OCZ Octane Series SATA III Solid State Drive Review
Test Setup, IOMeter 1.1 RC and SANDRA
Our Test Methodologies: Under each test condition, the Solid State Drives tested here were installed as secondary volumes in our testbed, with a standard spinning hard disk for the OS and benchmark installations. Out testbed's motherboard was updated with the latest BIOS available as of press time and AHCI mode was enabled. The SSDs were secure erased and left blank without partitions wherever possible, unless a test required them to be partitioned and formatted, as was the case with our ATTO, PCMark 7, and CrystalDiskMark benchmark tests. Windows firewall, automatic updates and screen savers were all disabled before testing. In all test runs, we rebooted the system and waited several minutes for drive activity to settle before invoking a test.
|
Motherboard - Video Card - Memory - Audio - Hard Drives -
|
Hardware Used: Intel Core i7-2600K Asus P8Z6-V Pro (Z68 Chipset, AHCI Enabled) NVIDIA GeForce GTX 285 4GB Kingston DDR3-1600 Integrated on board WD Raptor 150GB (OS Drive) Samsung SSD 830 (256GB) OCZ Vertex 3 MaxIOPs (240GB) Corsair Force GT (240GB) Patriot Wildfire (120GB) Crucial M4 (256) OCZ Octane (512GB) |
OS - Chipset Drivers - DirectX - Video Drivers - |
Relevant Software: Windows 7 Ultimate SP1 x64 Intel 9.2.0.1030, iRST 10.5.1027 DirectX 11 NVIDIA GeForce 275.33 Benchmarks Used: IOMeter 1.1.0 RC HD Tune v4.61 ATTO v2.47 AS SSD CrystalDiskMark v3.01 x64 PCMark 7 SiSoftware Sandra 2011 |
|
As we've noted in previous SSD articles, though IOMeter is clearly a well-respected industry standard drive benchmark, we're not completely comfortable with it for testing SSDs. The fact of the matter is, though our actual results with IOMeter appear to scale properly, it is debatable whether or not certain access patterns, as they are presented to and measured on an SSD, actually provide a valid example of real-world performance for the average end user. That said, we do think IOMeter is a gauge for relative available throughput with a given storage solution. In addition there are certain higher-end workloads you can place on a drive with IOMeter, that you really can't with most other benchmark tools available currently.

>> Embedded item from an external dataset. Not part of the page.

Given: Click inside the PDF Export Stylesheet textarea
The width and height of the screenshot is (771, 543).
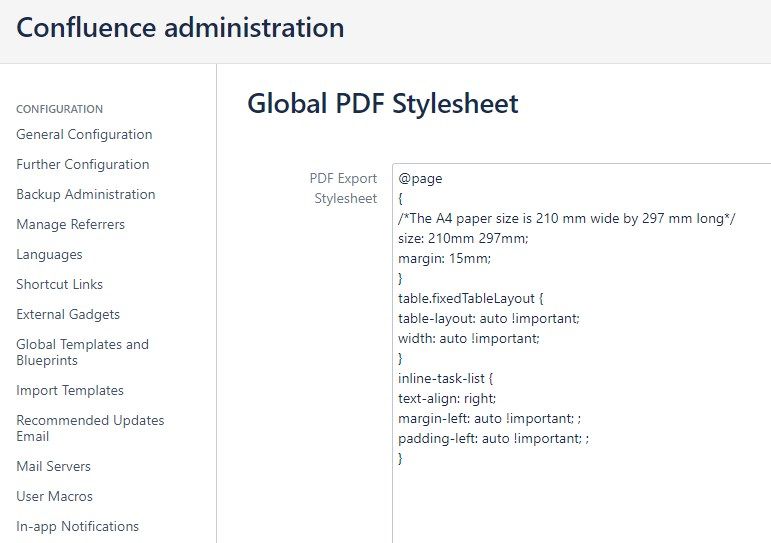Looking at the screenshot, I should pyautogui.click(x=582, y=353).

In the following tables, we're showing two sets of access patterns; our Workstation pattern, with an 8K transfer size, 80% reads (20% writes) and 80% random (20% sequential) access and IOMeter's default access pattern of 2K transfers, 67% reads (34% writes) and 100% random access.
The OCZ Octane put up IOMeter scores that were competitive or somewhat better than SandForce-based offerings using our particular access patterns. The Samsung drive took the lead in most tests, but the OCZ Octane remained competitive in our workstation access pattern and even outpaced the remaining drives using IOMeter's default access pattern. The Octane's maximum response times, however, trailed all the others.
|
Next we ran SiSoft SANDRA, the the System ANalyzer, Diagnostic and Reporting Assistant. Here, we used the Physical Disk test suite and provided the results from our comparison SSDs. The benchmarks were run without formatting and read and write performance metrics are detailed below.
The new OCZ Octane performed well in the SiSoft SANDRA Physical Disk benchmark. Here, the drive offered competitive read speeds that were on par with other high-end SSDs and strong write speeds approaching the 400MB/s mark. The SandForce-based drives, however, held onto a big lead here in terms of write performance.